Work instructions =
Exact copies of all the records are to be printed.

Provided records =
++++

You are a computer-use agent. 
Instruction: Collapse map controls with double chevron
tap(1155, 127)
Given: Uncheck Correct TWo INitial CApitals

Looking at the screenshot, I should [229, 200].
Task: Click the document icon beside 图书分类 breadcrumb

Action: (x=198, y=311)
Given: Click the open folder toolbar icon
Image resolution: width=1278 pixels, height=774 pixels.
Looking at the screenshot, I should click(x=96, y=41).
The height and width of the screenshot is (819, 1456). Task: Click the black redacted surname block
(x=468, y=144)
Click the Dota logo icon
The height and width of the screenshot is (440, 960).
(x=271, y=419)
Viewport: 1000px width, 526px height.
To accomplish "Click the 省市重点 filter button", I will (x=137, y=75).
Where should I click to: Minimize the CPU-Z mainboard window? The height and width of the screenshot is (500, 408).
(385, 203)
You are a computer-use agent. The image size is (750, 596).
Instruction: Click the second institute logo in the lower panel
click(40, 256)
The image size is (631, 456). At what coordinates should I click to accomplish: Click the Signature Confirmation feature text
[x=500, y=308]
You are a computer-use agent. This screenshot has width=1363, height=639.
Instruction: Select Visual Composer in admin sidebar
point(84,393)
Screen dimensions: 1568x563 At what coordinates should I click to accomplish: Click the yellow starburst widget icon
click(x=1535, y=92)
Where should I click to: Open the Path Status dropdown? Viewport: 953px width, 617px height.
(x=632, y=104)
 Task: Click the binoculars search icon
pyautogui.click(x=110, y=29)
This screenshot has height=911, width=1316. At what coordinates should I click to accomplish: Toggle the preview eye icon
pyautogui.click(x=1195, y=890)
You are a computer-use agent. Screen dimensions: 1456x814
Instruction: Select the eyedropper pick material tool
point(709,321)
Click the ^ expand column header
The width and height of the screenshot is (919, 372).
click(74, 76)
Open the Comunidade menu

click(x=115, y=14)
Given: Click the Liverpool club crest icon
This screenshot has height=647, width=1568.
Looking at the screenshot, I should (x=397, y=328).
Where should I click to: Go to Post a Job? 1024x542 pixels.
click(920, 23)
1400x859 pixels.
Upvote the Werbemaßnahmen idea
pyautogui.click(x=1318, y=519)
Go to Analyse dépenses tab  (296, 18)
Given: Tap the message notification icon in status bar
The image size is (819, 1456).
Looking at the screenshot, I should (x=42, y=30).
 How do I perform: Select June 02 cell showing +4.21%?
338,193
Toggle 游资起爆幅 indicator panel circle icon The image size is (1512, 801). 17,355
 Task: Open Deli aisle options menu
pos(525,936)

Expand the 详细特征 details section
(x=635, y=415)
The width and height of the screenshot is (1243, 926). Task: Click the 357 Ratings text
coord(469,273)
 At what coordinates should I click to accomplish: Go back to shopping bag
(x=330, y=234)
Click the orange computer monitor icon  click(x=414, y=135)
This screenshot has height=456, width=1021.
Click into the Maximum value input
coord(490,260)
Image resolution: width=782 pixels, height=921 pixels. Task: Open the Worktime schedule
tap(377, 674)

++++

Written answer =
You are a computer-use agent. 
Instruction: Collapse map controls with double chevron
tap(1155, 127)
Given: Uncheck Correct TWo INitial CApitals

Looking at the screenshot, I should [229, 200].
Task: Click the document icon beside 图书分类 breadcrumb

Action: (x=198, y=311)
Given: Click the open folder toolbar icon
Image resolution: width=1278 pixels, height=774 pixels.
Looking at the screenshot, I should click(x=96, y=41).
The height and width of the screenshot is (819, 1456). Task: Click the black redacted surname block
(x=468, y=144)
Click the Dota logo icon
The height and width of the screenshot is (440, 960).
(x=271, y=419)
Viewport: 1000px width, 526px height.
To accomplish "Click the 省市重点 filter button", I will (x=137, y=75).
Where should I click to: Minimize the CPU-Z mainboard window? The height and width of the screenshot is (500, 408).
(385, 203)
You are a computer-use agent. The image size is (750, 596).
Instruction: Click the second institute logo in the lower panel
click(40, 256)
The image size is (631, 456). At what coordinates should I click to accomplish: Click the Signature Confirmation feature text
[x=500, y=308]
You are a computer-use agent. This screenshot has width=1363, height=639.
Instruction: Select Visual Composer in admin sidebar
point(84,393)
Screen dimensions: 1568x563 At what coordinates should I click to accomplish: Click the yellow starburst widget icon
click(x=1535, y=92)
Where should I click to: Open the Path Status dropdown? Viewport: 953px width, 617px height.
(x=632, y=104)
 Task: Click the binoculars search icon
pyautogui.click(x=110, y=29)
This screenshot has height=911, width=1316. At what coordinates should I click to accomplish: Toggle the preview eye icon
pyautogui.click(x=1195, y=890)
You are a computer-use agent. Screen dimensions: 1456x814
Instruction: Select the eyedropper pick material tool
point(709,321)
Click the ^ expand column header
The width and height of the screenshot is (919, 372).
click(74, 76)
Open the Comunidade menu

click(x=115, y=14)
Given: Click the Liverpool club crest icon
This screenshot has height=647, width=1568.
Looking at the screenshot, I should (x=397, y=328).
Where should I click to: Go to Post a Job? 1024x542 pixels.
click(920, 23)
1400x859 pixels.
Upvote the Werbemaßnahmen idea
pyautogui.click(x=1318, y=519)
Go to Analyse dépenses tab  (296, 18)
Given: Tap the message notification icon in status bar
The image size is (819, 1456).
Looking at the screenshot, I should (x=42, y=30).
 How do I perform: Select June 02 cell showing +4.21%?
338,193
Toggle 游资起爆幅 indicator panel circle icon The image size is (1512, 801). 17,355
 Task: Open Deli aisle options menu
pos(525,936)

Expand the 详细特征 details section
(x=635, y=415)
The width and height of the screenshot is (1243, 926). Task: Click the 357 Ratings text
coord(469,273)
 At what coordinates should I click to accomplish: Go back to shopping bag
(x=330, y=234)
Click the orange computer monitor icon  click(x=414, y=135)
This screenshot has height=456, width=1021.
Click into the Maximum value input
coord(490,260)
Image resolution: width=782 pixels, height=921 pixels. Task: Open the Worktime schedule
tap(377, 674)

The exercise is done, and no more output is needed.